Saturday, February 12, 2011

Who Am I? (August) Chapter 2

August
I had to work the day the moving truck was at his house.  I watched from across the street as they packed the whole life of my closest friend away.  Apparently I wasn’t doing my best work and my supervisor noticed.  I know it wasn’t her job to be my friend; it was her job to motivate me to work my best and most efficient.  I was already down enough when she accused me of trying to get myself fired, that she didn’t know what my problem was but we needed to finish this boat so we could all leave and that if I had a problem then I should just quit.  That’s exactly what I did.  I hopped off the bed I was washing handed her the rag and the Lysol and walked away.  I walked the mile home and I moped as I heard the moving trucks go by I sobbed like no other.  That’s when I gave up.  With Carson gone, I had nothing to hold onto, nothing to keep me going on this path of goodness that I had lived on my whole life. 

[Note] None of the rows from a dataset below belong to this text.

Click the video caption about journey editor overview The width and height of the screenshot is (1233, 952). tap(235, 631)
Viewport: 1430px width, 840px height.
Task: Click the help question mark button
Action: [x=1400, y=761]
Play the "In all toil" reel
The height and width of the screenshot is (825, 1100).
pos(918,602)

The next day I picked up smoking and started lying more than my usual “I’m fine” lie.  My sister didn’t exactly turn me off smoking.  She didn’t encourage it either, but when we went roller blading we smoked together.  I went to the Hang Out on Fridays and smoked with some of my friends.  Soon enough I was smoking more than just socially.  I would sneak my window open and smoke out it by myself just thinking about how badly I was screwing up my life and I didn’t care.  I’d never thought of Carson as the reason until recently.  I was in a bad place and there was only one person I sort of trusted.  Near the end of the summer I started hanging out with Cameron, who had been a friend of my sister’s, he was a good one though.  Cameron worked at the Hang Out.  The Hang Out is a place for teens, like a night club but no alcohol the substitute being energy drinks, pretty much just a dance that happens weekly.  Though there is only dancing when an ambitious person starts it and gets his or her friends to join in.  I went outside every Friday to smoke with my friends that went.  Smoking was my big secret for the longest time.  I didn’t tell any of my school friends, though some of them found out their own ways, life in a small town I suppose.
Life changed so much those months.  I did things that I was so strongly against.  I changed and I was a train on course towards a broken bridge.  I knew this then and I know it now but it was inevitable, just something I had to live out.  This is where the months end and life begins.